Copy each of the following entries word for word, without changing anything.

▼

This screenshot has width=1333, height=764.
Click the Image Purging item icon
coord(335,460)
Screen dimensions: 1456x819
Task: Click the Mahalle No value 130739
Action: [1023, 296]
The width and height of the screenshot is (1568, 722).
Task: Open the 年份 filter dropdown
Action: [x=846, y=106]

▲

- [TASK ANSWER]
This screenshot has width=1333, height=764.
Click the Image Purging item icon
coord(335,460)
Screen dimensions: 1456x819
Task: Click the Mahalle No value 130739
Action: [1023, 296]
The width and height of the screenshot is (1568, 722).
Task: Open the 年份 filter dropdown
Action: [x=846, y=106]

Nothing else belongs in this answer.